Sounds reasonable enough. Are the long rests capped somehow or are there ill effects for overusing it (similar to how Pathfinder did this)?Interesting tidbits (Part 1 and 2 combined)
- Number of times you can use short rest is capped in between long rests, to avoid it being spammed.
- Level up screen (or the ability to level up) will be available during long rests.
- Current idea for reactions is for the player to decide, at the start of their turn, which reaction they want to trigger. Explains further that they want to avoid "pop-up" screens to stop gameflow. Talked a bit more in length in Part 1 about trying to shave off seconds here and there in turn-based combat to keep the combat feel faster (e.g. animations).
- Not having the relevant skills can result in missing out content of importance and not just flavor stuff.
- Death should be punishing and resource-heavy, there won't be resurrection scrolls everywhere (but will be in EA for playtesting purposes).
(Eagerly awaiting how Ontopoly will spin these concepts as bad).
From what we have seen from the trailers they are not capped, but they only become available on screens that are cleared of enemies. There might be a timing system on top of this aswell.

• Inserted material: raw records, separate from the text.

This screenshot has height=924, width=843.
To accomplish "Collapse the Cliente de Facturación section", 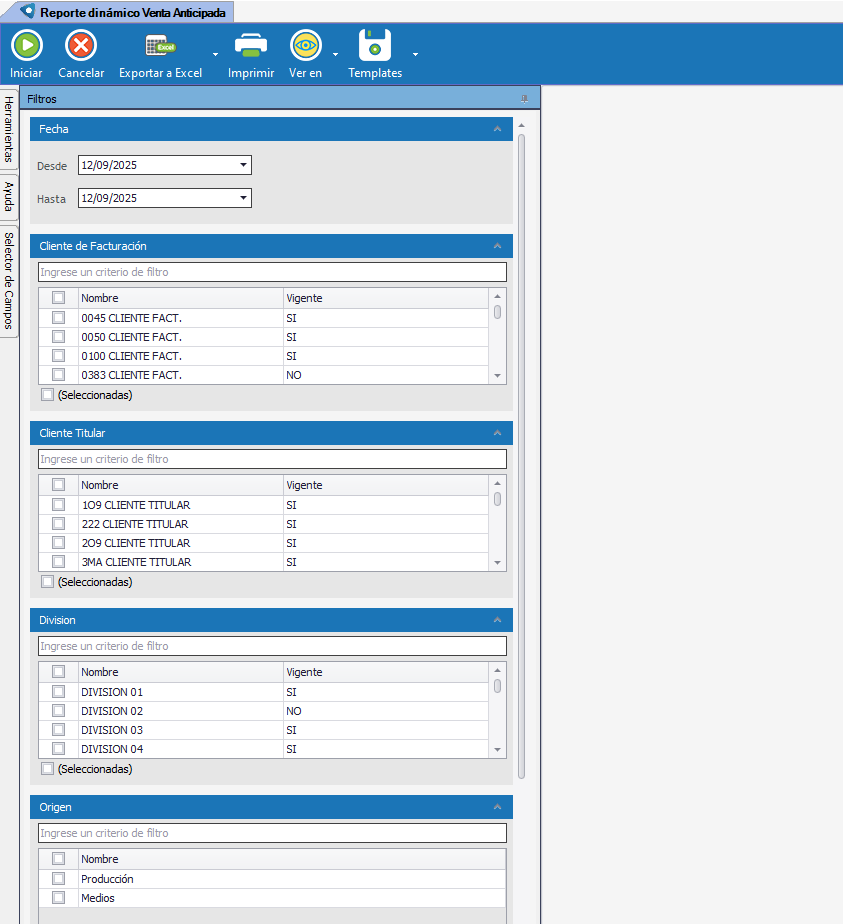I will click(497, 246).
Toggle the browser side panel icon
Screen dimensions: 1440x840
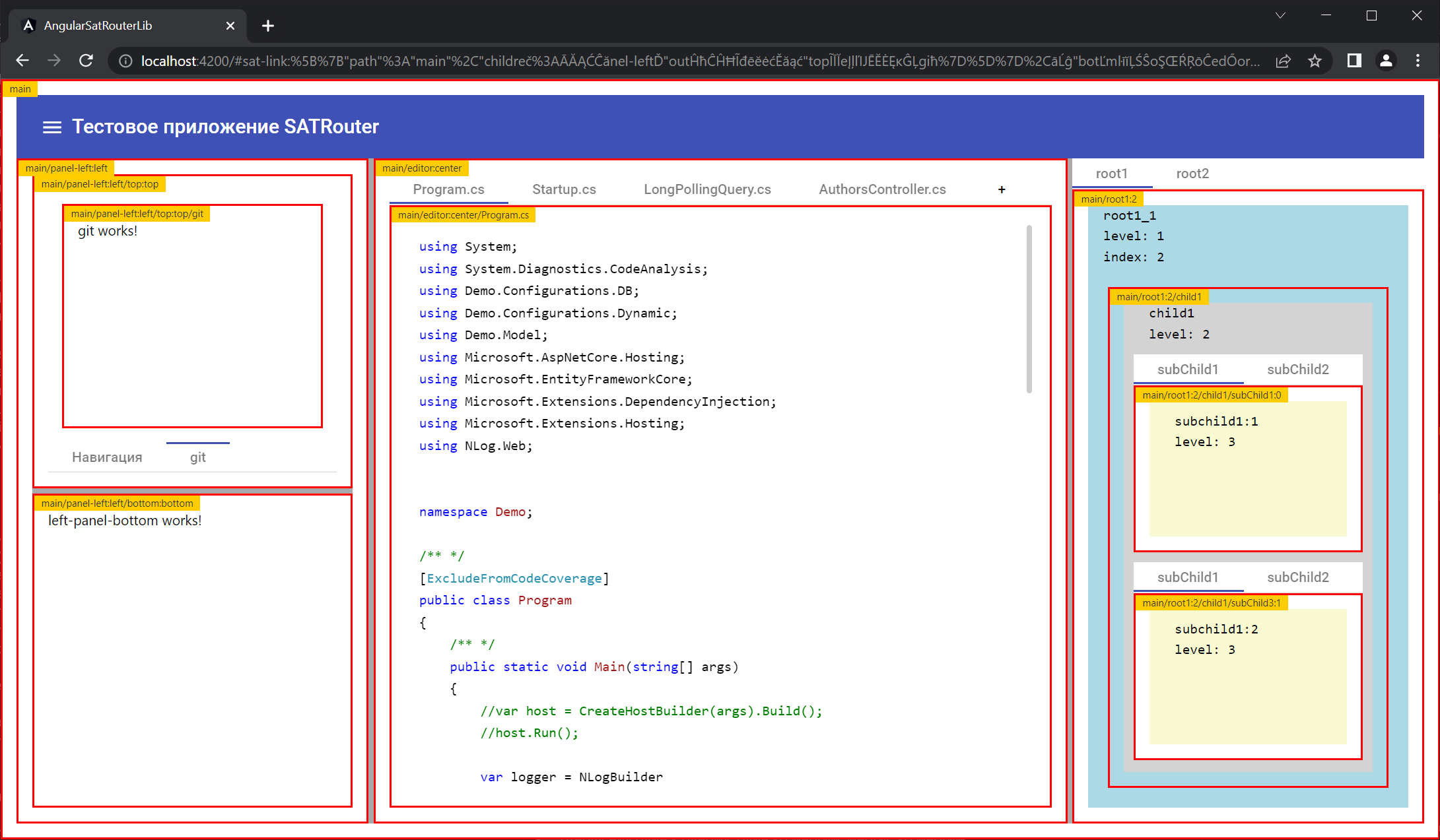[x=1354, y=61]
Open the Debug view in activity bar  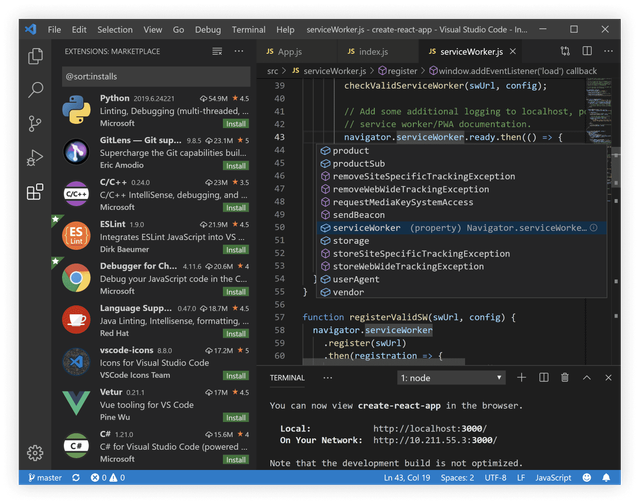pyautogui.click(x=35, y=158)
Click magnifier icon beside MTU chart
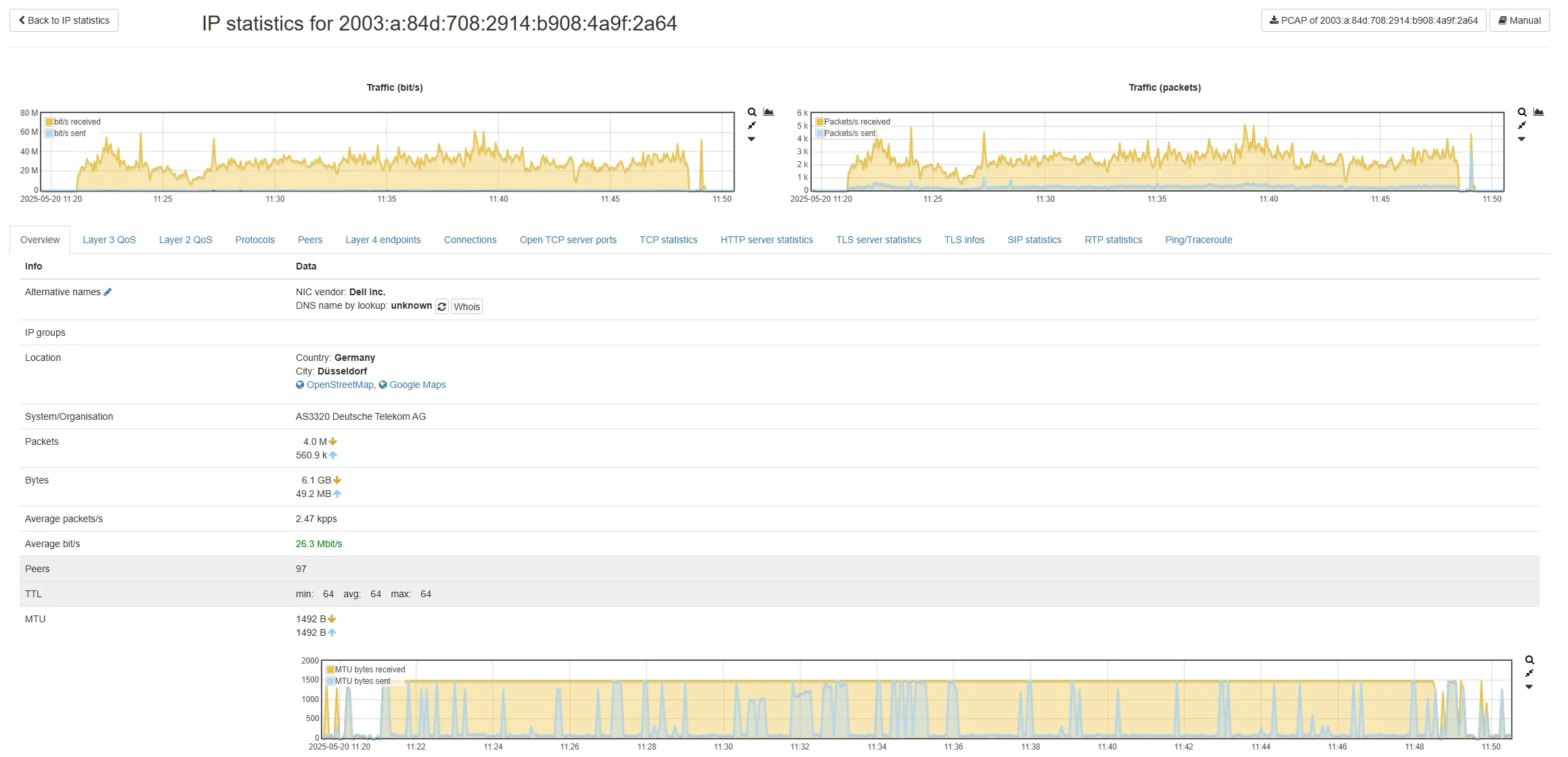1568x757 pixels. click(x=1529, y=660)
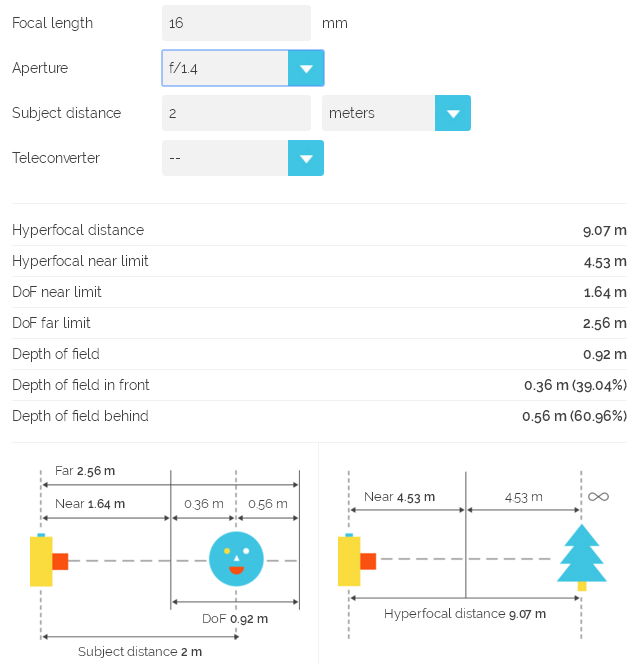The width and height of the screenshot is (641, 664).
Task: Click the infinity symbol above the tree
Action: (598, 496)
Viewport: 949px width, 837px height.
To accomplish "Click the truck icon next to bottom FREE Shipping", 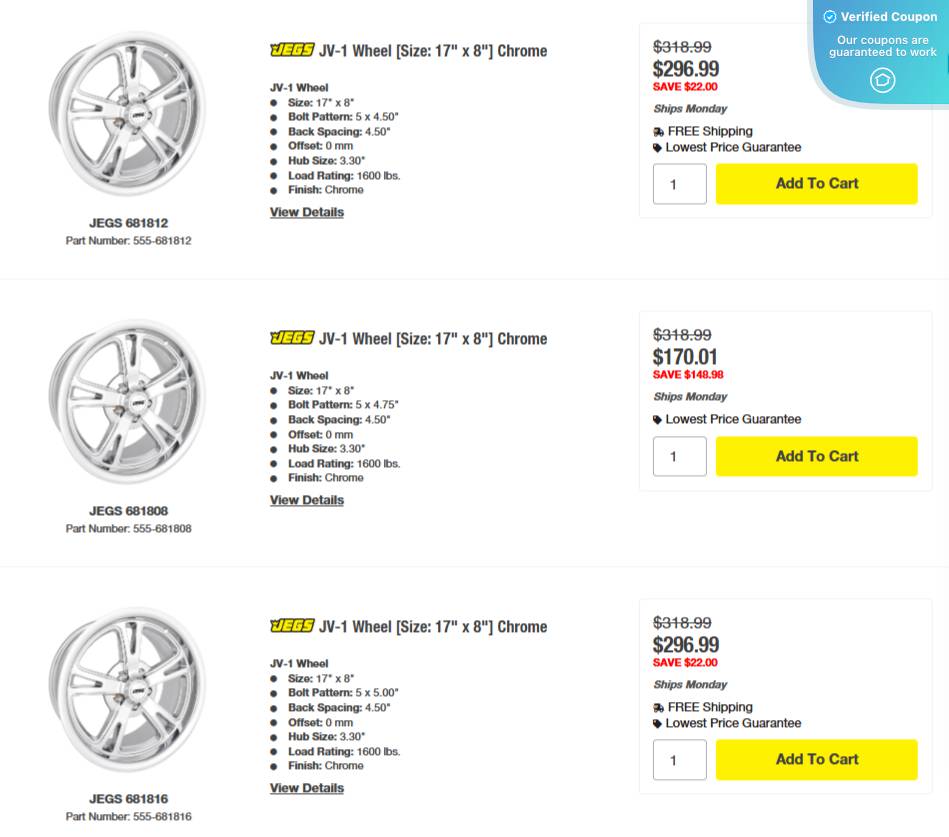I will 660,707.
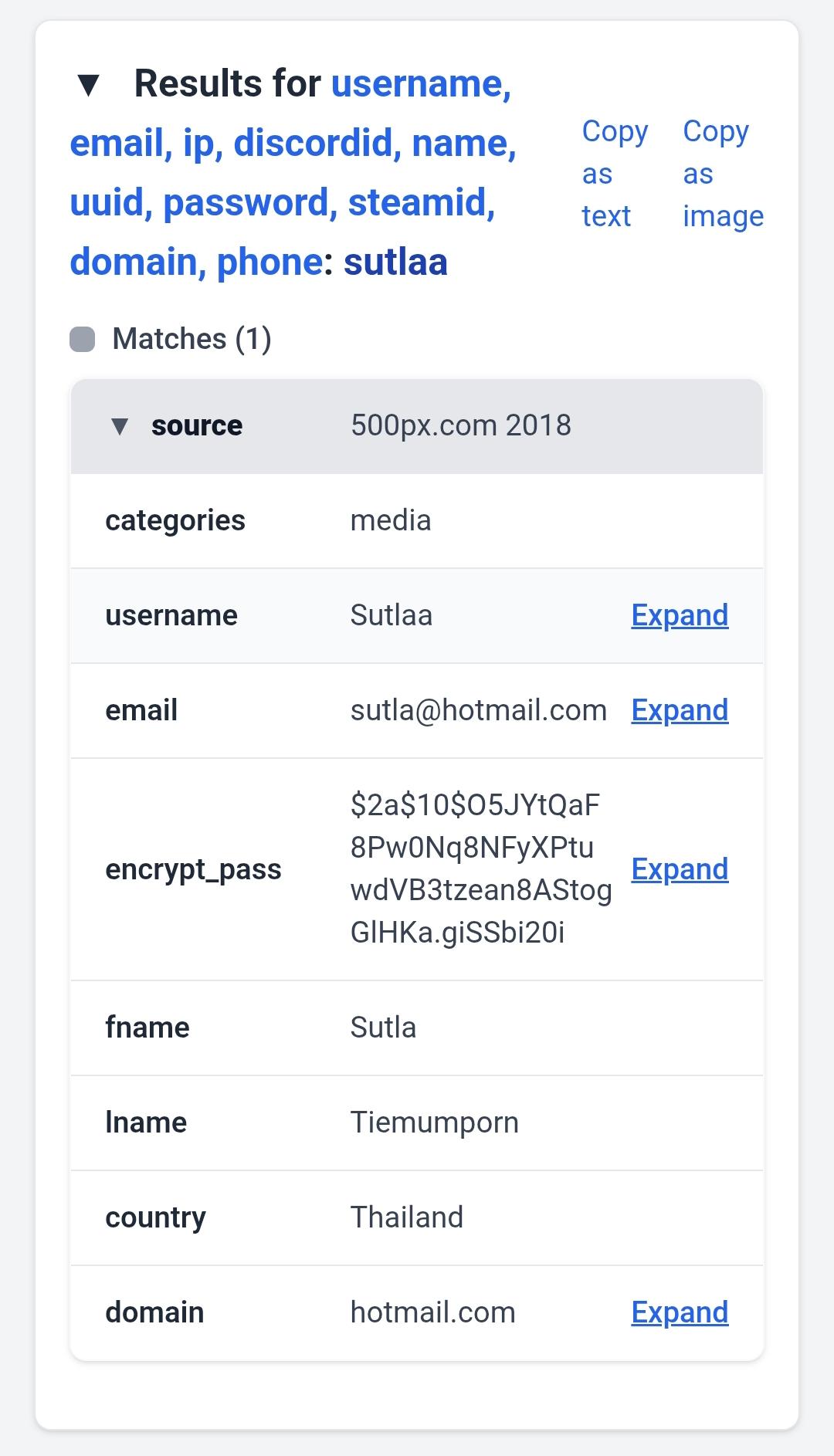Click the lname value Tiemumporn
Screen dimensions: 834x1456
[434, 1122]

They should consider some sort of timer or cap on long rests as well. Resource requirements for a long rest is also an alternative. I think making sure enemies in the near area are cleared is a good start but it could be abused to circumvent the short rest limits. This is probably something that will require the EA to playtest.
All they need to do to balance it is add random encounters on area transitions. This leaves you with two options when running low in an area, muscle through and clear it, or backtrack, fight the random encounter, heal and return. Taking a cut from Wizardry in that sense.
As long as they dont make the random encounter % based, like in the BG games where you just cheese until the long rest goes through when you are too beat up.